Australia wide, values decreased 0.5 per cent for the month and were down 7.2 per cent for the year.

This is the largest annual fall since the 12 months ending February 2009, which was associated with the GFC.

Looking at individual markets, Canberra was the only capital city to record a price increase in April (up 0.4 per cent), while the regional areas in Victoria, Tasmania and South Australia also saw prices rise.

Source: CoreLogic.
Camera IconSource: CoreLogic. Credit: Supplied/Supplied

Head of research Tim Lawless said the national rate of decline had improved and this was attributable to an easing in the market downtown across Sydney and Melbourne where values were previously falling much faster.

“We are seeing further evidence that the worst of the housing market conditions are now behind us,” he said.

“Values are still broadly declining, however the pace of decline has moderated since December last year and there are some tentative signs that credit flows have improved, albeit from a low base.

“Considering that tighter credit conditions were one of the primary catalysts for the housing market downturn, any sign that credit availability is improving would be a welcome outcome for the housing market.”

According to the Australian Bureau of Statistics (ABS), lending to households for dwellings (excluding refinancing) was up 2.7 per cent on a seasonally adjusted basis in February.

A rise in CoreLogic valuation platform activity throughout March suggests a further improvement in housing finance.

The possibility of an interest rate cut also held some hope for the market.

“The prospect for lower interest rates is another factor that could support an improvement in housing market activity later this year,” Mr Lawless said.

“While borrowers are facing tougher serviceability assessments and scrutiny around their overall debt levels relative to their income and expenses, lower mortgage rates will certainly be a net positive for the housing market.

“Mortgage rates are already around the lowest level since the 1960’s and any further reduction is likely to be well received by the market.”

Mr Lawless said the Federal election outcome could deliver a wildcard for the housing market.

“A change of government could see taxation policies relevant to the housing market rolled back or removed which would be an overall negative for investment demand,” he said.

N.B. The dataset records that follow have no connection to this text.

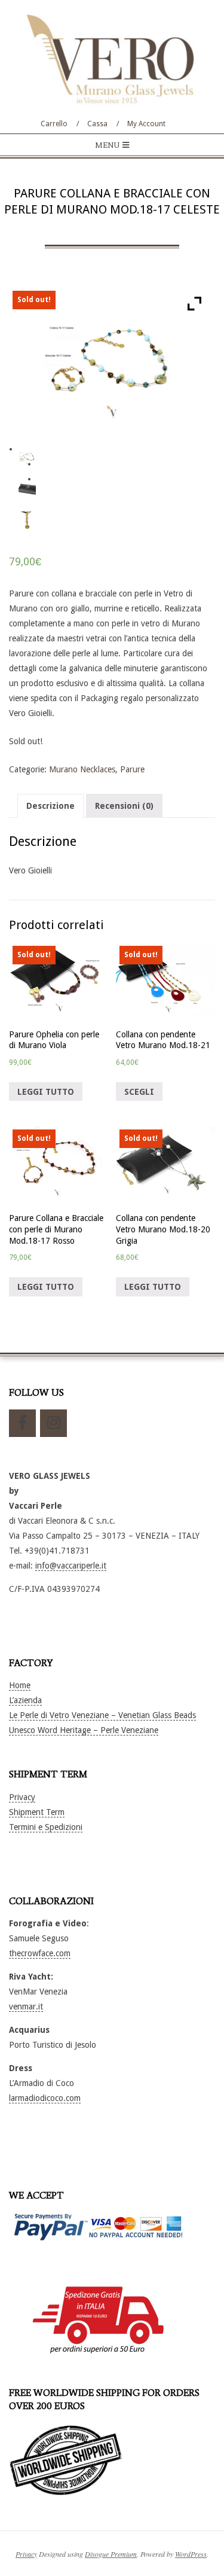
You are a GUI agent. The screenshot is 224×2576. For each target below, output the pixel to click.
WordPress (191, 2554)
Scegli (139, 1092)
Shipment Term (37, 1812)
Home (19, 1685)
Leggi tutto (45, 1092)
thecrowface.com (39, 1953)
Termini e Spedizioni (45, 1827)
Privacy (22, 1797)
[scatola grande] (27, 489)
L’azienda (25, 1700)
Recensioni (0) (124, 806)
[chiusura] (27, 520)
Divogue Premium (111, 2554)
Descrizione (50, 806)
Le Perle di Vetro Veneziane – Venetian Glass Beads (102, 1715)
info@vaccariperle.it (70, 1565)
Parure (132, 769)
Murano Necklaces (82, 769)
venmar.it (26, 2006)
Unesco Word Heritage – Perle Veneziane (83, 1730)
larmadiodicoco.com (45, 2098)
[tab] (50, 806)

“According to the ABS, investors currently comprise only 26.8 per cent of the value of mortgage demand (excluding refiinancers), down from 42 per cent in early 2015 and well below the decade average of 34 per cent.

“A further reduction in investment activity without a commensurate rise in owner occupier activity would likely place further downwards pressure on housing prices, especially across the heavily supplied high density sector of the market.”